Please know that you won't go through this alone because were all here to help you through it
post #21 of 34
I'm so sorry. I too have had to make this decision.It is the hardest decision to have to make.Looking back I now realize that it was more for me I could not let go even though it was time. I knew in my head it was time but my heart said no! From what you are describing its time for you to muster up the strength and love to let go. Being able to let Nathan pass over the rainbow bridge is your final act of love for him. Hugs for you.
post #22 of 34
I am so sorry to hear about Nathan. I have been there. Six years ago my Tigger was diagnosed with a tumor on his heart. I was devastated, there was nothing I could do, I felt so helpless so I totally understand how you feel and what you are going through. I watched as Tigger's breathing became worse and worse and I felt so sad and guilty keeping him alive because I simply could not let him go. He slowly stopped eating and the vet gave him shots and medicine to help take the fluid out of his lungs. Slowly but surely I saw he was getting worse and when he came out of his litterbox and just fell on his tummy, I knew it was time, there was nothing else we could do.
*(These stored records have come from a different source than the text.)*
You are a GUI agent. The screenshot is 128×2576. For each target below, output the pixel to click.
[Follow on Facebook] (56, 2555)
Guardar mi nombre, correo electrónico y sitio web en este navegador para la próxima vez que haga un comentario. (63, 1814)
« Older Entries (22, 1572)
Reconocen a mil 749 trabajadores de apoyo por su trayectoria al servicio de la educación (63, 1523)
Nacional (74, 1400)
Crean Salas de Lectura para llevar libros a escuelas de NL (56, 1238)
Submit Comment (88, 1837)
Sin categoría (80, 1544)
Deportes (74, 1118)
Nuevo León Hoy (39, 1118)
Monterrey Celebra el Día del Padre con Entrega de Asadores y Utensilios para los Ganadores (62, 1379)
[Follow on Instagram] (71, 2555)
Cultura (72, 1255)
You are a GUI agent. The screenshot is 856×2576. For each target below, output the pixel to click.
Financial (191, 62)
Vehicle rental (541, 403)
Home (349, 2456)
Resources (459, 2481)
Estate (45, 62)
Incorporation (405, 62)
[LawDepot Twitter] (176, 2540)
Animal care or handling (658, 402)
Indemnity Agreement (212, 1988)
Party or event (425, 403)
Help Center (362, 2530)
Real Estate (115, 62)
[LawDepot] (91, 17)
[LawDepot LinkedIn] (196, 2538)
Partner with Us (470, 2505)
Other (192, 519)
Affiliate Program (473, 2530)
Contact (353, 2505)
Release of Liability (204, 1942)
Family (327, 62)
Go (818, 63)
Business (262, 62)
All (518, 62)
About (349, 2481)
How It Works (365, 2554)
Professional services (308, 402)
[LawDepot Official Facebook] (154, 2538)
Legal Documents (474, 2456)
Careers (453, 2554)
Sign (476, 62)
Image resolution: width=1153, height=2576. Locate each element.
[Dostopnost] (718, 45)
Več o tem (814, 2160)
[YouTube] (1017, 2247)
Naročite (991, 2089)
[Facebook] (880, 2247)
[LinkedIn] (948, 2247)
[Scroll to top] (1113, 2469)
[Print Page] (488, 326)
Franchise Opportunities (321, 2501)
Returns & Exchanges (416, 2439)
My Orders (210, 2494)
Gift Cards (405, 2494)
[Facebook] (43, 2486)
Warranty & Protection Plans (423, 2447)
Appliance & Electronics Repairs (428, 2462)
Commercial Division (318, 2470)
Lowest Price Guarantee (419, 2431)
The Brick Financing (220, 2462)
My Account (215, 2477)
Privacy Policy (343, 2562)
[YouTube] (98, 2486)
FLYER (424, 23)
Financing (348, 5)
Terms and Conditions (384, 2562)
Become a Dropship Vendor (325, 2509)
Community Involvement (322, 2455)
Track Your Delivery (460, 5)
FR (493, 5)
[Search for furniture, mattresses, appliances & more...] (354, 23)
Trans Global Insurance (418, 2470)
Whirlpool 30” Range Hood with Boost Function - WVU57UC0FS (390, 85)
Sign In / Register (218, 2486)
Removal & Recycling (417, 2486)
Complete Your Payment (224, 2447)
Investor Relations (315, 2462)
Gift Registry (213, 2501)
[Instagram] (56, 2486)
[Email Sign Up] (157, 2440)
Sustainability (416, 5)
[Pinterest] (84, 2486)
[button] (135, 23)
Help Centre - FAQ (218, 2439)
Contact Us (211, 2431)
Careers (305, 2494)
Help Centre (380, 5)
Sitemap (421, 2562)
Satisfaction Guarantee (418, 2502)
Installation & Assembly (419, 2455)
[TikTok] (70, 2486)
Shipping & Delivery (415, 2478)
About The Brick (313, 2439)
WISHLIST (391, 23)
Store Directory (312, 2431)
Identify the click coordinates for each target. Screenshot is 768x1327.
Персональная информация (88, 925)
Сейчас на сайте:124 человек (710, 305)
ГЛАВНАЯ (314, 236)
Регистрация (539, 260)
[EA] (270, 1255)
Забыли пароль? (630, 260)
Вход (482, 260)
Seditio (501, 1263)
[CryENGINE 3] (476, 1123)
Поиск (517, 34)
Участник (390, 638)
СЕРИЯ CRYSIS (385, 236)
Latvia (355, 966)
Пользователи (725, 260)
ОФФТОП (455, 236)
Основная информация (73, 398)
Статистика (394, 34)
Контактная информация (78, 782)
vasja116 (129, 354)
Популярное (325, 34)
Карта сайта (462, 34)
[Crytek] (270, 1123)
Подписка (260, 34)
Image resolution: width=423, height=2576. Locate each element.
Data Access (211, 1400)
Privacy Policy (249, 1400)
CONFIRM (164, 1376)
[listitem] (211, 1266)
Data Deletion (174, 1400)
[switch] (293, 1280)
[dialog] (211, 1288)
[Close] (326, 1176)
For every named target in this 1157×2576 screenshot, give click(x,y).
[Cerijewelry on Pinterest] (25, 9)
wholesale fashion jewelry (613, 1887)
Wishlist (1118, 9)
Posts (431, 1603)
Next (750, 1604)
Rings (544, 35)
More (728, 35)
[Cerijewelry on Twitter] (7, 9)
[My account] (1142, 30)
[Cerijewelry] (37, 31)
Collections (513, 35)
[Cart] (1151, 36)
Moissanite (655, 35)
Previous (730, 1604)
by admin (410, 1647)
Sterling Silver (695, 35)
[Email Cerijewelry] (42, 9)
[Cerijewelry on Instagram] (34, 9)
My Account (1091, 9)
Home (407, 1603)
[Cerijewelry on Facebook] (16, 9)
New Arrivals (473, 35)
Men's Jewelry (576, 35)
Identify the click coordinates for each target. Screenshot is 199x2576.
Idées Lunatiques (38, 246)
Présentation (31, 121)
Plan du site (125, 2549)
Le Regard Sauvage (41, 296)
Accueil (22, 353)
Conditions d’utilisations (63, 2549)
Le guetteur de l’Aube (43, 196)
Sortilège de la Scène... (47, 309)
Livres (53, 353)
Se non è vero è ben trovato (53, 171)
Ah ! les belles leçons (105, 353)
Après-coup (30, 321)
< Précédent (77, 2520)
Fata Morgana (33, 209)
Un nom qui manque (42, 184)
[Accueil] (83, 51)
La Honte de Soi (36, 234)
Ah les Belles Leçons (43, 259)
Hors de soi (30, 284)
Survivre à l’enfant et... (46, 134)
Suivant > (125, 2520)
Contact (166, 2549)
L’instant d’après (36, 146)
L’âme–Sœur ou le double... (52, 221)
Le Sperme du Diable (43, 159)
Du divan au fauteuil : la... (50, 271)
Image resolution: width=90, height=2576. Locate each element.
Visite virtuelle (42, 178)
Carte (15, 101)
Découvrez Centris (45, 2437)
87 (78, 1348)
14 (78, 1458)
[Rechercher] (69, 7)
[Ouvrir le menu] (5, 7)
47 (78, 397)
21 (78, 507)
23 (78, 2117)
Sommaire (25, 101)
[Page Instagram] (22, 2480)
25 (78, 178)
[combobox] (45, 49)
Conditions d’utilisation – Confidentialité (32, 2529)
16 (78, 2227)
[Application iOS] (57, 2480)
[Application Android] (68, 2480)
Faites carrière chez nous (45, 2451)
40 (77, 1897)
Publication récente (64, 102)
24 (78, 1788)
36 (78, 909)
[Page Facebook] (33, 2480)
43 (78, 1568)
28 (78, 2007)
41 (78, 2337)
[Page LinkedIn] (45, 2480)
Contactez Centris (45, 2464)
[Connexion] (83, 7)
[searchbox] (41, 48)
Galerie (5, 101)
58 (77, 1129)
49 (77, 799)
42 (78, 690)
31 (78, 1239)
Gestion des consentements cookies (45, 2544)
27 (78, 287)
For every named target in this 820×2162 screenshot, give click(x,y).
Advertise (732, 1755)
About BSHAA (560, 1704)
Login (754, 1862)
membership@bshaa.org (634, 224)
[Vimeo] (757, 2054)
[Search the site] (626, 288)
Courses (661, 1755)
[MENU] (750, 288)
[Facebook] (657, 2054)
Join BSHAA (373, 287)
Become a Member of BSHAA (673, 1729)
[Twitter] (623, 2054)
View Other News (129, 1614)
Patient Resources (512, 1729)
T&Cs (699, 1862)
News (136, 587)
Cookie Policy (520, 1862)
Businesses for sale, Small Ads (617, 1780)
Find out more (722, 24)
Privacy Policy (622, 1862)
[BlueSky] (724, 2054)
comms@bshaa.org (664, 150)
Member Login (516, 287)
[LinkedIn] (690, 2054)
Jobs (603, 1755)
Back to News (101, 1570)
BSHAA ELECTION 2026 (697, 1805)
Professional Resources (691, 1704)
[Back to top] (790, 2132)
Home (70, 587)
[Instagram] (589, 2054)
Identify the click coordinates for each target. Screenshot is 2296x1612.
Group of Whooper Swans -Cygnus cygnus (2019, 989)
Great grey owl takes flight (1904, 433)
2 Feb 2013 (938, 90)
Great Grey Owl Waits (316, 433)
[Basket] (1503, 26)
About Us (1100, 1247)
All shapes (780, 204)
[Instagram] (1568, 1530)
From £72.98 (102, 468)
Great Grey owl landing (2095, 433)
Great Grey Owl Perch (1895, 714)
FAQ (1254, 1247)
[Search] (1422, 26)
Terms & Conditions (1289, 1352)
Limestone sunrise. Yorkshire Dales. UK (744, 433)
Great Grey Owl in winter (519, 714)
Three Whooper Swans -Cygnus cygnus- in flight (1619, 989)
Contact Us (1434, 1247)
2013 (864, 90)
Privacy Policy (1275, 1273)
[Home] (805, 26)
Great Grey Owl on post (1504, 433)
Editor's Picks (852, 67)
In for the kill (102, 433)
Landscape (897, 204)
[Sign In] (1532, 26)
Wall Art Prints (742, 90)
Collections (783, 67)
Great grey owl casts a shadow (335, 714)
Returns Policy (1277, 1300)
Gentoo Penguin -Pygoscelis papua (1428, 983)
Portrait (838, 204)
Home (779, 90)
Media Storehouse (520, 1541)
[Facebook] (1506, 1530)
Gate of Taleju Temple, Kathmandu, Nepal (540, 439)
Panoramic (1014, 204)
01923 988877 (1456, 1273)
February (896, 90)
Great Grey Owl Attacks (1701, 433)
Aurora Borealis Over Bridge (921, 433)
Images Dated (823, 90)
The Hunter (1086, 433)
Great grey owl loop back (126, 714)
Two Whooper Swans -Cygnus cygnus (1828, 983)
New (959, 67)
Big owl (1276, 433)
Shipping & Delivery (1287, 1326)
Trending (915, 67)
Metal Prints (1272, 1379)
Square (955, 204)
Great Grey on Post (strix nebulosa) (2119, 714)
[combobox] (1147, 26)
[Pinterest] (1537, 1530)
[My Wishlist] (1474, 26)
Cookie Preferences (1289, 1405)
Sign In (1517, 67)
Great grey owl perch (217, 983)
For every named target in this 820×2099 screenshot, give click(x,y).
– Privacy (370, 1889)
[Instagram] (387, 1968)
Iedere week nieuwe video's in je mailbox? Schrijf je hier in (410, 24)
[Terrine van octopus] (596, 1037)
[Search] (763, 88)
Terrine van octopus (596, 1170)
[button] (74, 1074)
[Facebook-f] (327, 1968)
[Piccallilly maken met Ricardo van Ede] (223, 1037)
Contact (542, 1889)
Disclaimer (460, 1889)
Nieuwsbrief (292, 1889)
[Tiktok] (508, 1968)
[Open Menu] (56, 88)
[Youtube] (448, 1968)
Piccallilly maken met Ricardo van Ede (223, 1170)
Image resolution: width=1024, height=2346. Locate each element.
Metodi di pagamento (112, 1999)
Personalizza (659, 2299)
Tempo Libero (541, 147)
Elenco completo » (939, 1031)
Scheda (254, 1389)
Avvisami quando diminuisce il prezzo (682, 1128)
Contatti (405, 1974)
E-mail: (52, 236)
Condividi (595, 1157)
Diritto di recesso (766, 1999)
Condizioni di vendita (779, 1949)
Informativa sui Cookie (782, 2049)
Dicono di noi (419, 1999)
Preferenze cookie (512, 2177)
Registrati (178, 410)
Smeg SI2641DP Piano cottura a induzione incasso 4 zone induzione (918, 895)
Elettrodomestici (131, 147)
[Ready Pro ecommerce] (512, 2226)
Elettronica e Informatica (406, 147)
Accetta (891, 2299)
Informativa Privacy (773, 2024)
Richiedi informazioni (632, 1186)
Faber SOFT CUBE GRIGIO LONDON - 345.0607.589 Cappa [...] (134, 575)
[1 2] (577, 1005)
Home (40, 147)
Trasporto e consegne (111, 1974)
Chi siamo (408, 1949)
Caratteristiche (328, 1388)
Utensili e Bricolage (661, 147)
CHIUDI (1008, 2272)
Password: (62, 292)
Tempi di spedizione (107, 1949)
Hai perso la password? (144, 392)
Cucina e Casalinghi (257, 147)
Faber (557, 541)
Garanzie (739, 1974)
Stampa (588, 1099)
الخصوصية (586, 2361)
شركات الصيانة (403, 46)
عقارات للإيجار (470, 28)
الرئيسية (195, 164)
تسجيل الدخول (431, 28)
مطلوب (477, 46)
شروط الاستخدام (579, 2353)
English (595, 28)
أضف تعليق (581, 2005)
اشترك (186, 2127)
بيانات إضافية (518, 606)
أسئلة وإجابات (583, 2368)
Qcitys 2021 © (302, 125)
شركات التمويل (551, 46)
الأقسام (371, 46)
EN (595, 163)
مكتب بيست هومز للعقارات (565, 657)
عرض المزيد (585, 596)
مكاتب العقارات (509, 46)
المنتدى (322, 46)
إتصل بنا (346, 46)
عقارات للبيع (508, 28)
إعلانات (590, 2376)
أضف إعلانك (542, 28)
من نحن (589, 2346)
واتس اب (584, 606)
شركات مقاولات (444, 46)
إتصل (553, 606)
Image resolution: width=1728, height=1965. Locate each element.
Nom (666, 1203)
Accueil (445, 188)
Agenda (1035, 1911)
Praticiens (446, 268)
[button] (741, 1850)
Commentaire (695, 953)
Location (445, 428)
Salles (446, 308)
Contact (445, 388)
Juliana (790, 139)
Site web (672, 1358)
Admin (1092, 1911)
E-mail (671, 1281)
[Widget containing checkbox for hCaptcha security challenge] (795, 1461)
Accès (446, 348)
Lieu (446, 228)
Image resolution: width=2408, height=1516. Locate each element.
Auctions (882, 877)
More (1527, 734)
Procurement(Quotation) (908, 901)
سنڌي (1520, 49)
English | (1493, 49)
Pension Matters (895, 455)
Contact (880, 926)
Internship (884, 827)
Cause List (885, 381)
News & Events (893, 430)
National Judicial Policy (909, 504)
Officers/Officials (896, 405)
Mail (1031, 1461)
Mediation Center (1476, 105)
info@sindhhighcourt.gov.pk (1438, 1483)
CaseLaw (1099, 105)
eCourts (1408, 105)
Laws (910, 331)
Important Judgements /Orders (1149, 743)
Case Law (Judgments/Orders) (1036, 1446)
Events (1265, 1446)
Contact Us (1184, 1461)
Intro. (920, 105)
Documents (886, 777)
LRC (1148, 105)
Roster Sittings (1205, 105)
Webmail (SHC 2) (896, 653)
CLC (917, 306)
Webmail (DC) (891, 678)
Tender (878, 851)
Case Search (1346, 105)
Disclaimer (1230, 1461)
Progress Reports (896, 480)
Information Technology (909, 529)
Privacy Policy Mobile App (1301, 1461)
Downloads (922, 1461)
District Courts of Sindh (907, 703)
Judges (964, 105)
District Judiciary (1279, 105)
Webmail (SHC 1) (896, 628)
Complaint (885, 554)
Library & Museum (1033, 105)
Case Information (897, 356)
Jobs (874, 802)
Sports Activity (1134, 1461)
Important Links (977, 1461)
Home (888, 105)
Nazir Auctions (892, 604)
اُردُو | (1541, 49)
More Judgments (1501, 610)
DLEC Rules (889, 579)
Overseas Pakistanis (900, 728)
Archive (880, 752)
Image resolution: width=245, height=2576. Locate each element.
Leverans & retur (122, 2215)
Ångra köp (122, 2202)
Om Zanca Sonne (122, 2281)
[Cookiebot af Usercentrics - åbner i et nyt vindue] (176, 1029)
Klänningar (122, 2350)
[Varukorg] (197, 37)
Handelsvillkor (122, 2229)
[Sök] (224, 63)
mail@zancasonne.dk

Six years have past and I still get very upset and cry when I think about him because he was just the best little guy. It is not an easy thing to do and I wish live didn't bring us these hardships.

You will know when Nathan is ready to go...he will let you know and he will understand that Mommy is doing this for him. My thoughts and prayers are with during this hard time. Please know we are hear to listen and help.
post #23 of 34
I'm sorry your cat is so ill It's not an easy decision to make as to when to pts. I think that deep down you will know when it's time. Try to think of it as a final gift you can give him rather than something bad. For me the time would be when he was in pain or obvious discomfort and no longer enjoying normal, everyday activities. It isn't easy to know when a cat is in pain, but when you know an individual well you can usually tell if they're uncomfortable. In the meantime treasure every moment you have with him and try not to dwell too much on the future, although I realise that's easier said than done.
post #24 of 34
Thread Starter 
You all are really amazing!! Thank you! And my heart goes out to all of you who have lost your bestest friends- Hugs and headbutts all around.

I just spoke to the vet and she said to give it a couple of days. That he could just be mad at me for leaving him at the vet alone (I had to) when he had his ultrasound. She said it's common. (And he has always been the type of cat to talk back and give you sass) Just to keep trying to feed him whatever he wants. If he doesn't snap out of this funk in a couple of days- she said then I need to weight the options- well you know...
post #25 of 34
My thoughts will be with you and your beloved Nathen...
post #26 of 34
You and Nathan are in my thoughts and prayers.
post #27 of 34
I'm sorry that Nathan is so ill, and that you're faced with such a tough decision. Sadly, it's one that many of us have had to, or will have to, make at some point. I, too, think Nathan will tell you when it's time. May his crossing be peaceful, and may your happy memories of him give you solace.
post #28 of 34
It is possibly one of the hardest decisions to make

I'm sure that Nathan will let you know when it's time

My thoughts and heart go out to you and your sweet boy, Nathan!
post #29 of 34
Thread Starter 
One more time- Thank you all for you kind words. I am done with this thread. It makes me sad to think of Naters as terminal. I won't give up on him yet. He had a really good day- yes he slept for most of it- but we found a magic elixer today- TUNA!!!!! He is so responsive to it. He isn't down yet!!!! I know it's not a cure- but knowing he can still get happy means we can't give up yet! I will still be here sending good vibes to all who need it. But this is not how I want to talk to you wonderful folks- so I will start a new thread when we need some happy vibes. THANK YOU THANK YOU THANK YOU to all of you! I think your thoughts and prayers helped!
post #30 of 34
I think that is great - give him everything he likes and spoil him as much as you can. Good luck with him.